Yiping Weng. Yiping is an artist and educator who works with art-making and design. A recent graduate from LASALLE College of the Arts in 2018, she spent her final year of BA(Hons) in Design Communication pursuing research in the importance of art-making to child development. She advocates the need for education to support and foster the inherent curious nature of a child over suppressing or conforming it; believing that engaging in art activities would provide a child’s learning process with the stimuli and guidance they need to grow creatively as critical thinkers.
Working on this philosophy, she combined her crafts in art and design and created a series of workshops, each educating a different concept using creative art projects as the approach. The first of which, Explorers in: A World of Colour, taught its young participants the origins of colour names through making coloured chalk with spices. Yiping continues to work on an experiential learning approach to create and facilitate art projects for the children at Why Not and The Open Centre’s The Mindful Camp. In this educational pursuit, she also completed LEAP Academy’s Messy Learning course in November 2018, hosted by Green School Bali.

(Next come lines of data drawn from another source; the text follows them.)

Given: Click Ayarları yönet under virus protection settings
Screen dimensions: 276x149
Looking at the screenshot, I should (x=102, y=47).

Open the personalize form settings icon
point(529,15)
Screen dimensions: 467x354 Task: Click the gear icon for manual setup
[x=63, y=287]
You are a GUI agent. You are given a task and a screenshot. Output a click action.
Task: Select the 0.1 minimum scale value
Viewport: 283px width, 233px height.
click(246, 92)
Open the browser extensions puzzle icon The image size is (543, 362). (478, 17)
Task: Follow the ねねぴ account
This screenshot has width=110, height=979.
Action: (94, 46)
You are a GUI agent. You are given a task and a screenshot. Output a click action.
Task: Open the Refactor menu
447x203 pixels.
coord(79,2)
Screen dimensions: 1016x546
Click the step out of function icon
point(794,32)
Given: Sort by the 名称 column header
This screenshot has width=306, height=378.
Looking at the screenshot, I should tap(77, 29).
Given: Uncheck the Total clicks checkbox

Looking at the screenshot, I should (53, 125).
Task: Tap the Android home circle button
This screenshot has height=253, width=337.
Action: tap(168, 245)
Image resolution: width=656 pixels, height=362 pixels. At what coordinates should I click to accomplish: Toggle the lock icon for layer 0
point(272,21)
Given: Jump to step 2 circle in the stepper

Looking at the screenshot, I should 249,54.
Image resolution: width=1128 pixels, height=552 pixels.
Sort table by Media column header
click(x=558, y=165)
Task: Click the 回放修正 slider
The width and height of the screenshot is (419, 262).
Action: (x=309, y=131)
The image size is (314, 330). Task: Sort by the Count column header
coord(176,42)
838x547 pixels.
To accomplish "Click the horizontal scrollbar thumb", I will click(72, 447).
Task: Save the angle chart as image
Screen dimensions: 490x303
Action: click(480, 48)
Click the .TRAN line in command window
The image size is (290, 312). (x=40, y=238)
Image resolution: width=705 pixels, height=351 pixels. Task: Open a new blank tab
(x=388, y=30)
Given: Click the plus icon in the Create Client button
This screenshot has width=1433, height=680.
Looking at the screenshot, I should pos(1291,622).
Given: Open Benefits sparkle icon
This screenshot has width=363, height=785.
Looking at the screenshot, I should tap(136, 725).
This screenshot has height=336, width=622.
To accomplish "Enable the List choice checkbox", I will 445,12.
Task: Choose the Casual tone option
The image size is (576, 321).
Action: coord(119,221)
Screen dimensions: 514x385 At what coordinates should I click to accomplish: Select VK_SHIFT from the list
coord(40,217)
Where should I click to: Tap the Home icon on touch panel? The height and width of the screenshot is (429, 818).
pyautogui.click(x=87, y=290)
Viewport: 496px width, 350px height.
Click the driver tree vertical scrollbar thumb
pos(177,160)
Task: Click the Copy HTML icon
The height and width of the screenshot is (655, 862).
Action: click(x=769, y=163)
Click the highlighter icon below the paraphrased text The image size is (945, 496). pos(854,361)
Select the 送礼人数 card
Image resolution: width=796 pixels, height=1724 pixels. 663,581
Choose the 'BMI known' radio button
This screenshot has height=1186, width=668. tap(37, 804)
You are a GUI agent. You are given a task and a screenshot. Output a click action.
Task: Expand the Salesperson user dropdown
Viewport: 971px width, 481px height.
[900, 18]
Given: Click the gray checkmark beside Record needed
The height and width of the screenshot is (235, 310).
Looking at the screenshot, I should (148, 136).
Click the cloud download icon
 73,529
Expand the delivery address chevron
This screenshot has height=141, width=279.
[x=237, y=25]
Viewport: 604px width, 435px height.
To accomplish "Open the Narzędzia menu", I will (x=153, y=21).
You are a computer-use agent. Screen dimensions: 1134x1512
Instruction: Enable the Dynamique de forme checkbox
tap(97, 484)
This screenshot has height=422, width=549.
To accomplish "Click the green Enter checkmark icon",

May Lim. May graduated with Master of Arts in Art Therapy from LASALLE College of the Arts in 2016. She has experience in developing and conducting sessions for children, youths, and individuals with special needs locally and internationally since 2010. Combining arts and games, May encourages children to engage in spontaneous art exploration and creative expression. Her personal creative practice includes working with abstract arts, paints, tactile art materials, and recycled materials. Through the creative process, May develops her understanding towards the importance of expressive quality of art media in engaging people at different levels. She also believes that art making aids self-regulation, both emotionally and behaviourally.